The CEO office cited billions of dollars in expected costs to settle claims brought under a sexual assault survivor law, January 2025 wildfire expenses and a volatile federal funding landscape as threats to county funding.
Records show the CEO payout was in response to claims by Davenport that she was harmed by a voter-approved ballot measure that will create an elected county chief executive job at the county — which takes effect after her employment contract expires. Voters approved Measure G in 2024. Her payment demands said she suffered “reputational harm, embarrassment and physical, emotional and mental distress” caused by the ballot measure.

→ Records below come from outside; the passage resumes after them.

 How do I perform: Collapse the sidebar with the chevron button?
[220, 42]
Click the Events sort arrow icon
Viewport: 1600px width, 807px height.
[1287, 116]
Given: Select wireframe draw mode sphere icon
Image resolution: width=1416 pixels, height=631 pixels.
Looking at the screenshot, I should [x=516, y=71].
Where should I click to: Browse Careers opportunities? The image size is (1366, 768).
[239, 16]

The $2 million payout deal was marked “confidential,” even though it’s required to be disclosed to the public upon request, under state law.

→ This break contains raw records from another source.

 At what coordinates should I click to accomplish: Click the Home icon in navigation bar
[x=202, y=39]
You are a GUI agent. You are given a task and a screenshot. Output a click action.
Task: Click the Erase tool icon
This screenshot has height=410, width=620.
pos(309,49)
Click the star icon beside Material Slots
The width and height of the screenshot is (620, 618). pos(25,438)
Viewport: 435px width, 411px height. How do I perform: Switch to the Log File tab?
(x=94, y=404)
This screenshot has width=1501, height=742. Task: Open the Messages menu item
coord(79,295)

The deal was approved behind closed doors by the Board of Supervisors, with no report-out to the public of its existence. The approval did not follow the county’s usual transparency practice of publicly reporting out large settlements.
A public records expert and attorney, David Loy, told LAist the closed-door approval of the settlement, with no public announcement, did not appear to violate transparency laws. He said the county still should have informed the public.
County Supervisor Lindsey Horvath told LAist that she shares the workers’ frustrations.
“I hear the upset of members of our County workforce, and I share their frustration with a bureaucracy that too often lacks transparency and keeps important information from public view,” she said in a statement.
“That is why I put forward the motion to establish a clear, transparent process for executive settlements, and championed increased accountability on how our public dollars are spent through the budget process established by Measure G.”
In response to the backlash over the payment, last month county supervisors approved a proposal by Horvath to require that the county proactively tell the public about settlements with county executives and to look into creating a public website to describe the payouts.
Legality of payout is challenged
County workers are not the only ones pushing back on the payout.
An attorney has written letters to the county alleging the the CEO payout was illegal, both under state transparency laws and the state constitution’s ban on illegal gifts of public funds.
“The settlement constitutes a gratuitous payment for private benefit, prohibited by Article XVI, Section 6 of the California Constitution,” wrote the attorney, Alexander K. Robinson, representing county resident and taxpayer Ana Cristina Lee Escudero.
Under that constitutional provision, local government settlement payouts are illegal if they’re in response to allegations that completely lack legal merit, according to a court ruling describing how such cases have been decided.
The county spent $2 million “to extinguish a non-existent risk,” Robinson wrote.
An attorney contracted to represent the county, Mira Hashmall, disputed Robinson’s claims in letters replying to him.
“The constitutional prohibition on gifts of public funds bars only gratuitous expenditures for purely private purposes; it does not prohibit payments made to advance a legitimate public purpose or for adequate consideration,” Hashmall wrote.
Robinson told LAist this week that he plans to sue the county. He has not yet filed with the court.
CEO remains on months-long leave
Davenport suddenly went on medical leave three months ago, saying she planned to return as CEO in early 2026.
It’s unclear where those plans currently stand. She did not respond to calls and text messages. A spokesperson for the CEO’s office said no update was available, and that Davenport is expected to return “in 2026.”
In her absence, her second-in-command Joe Nicchitta — the county’s chief deputy CEO and chief operating officer — is serving as acting CEO while Davenport is out.
And the CEO’s manager of strategic initiatives, Jeramy Gray, has temporarily stepped into Nicchita’s job as the No. 2.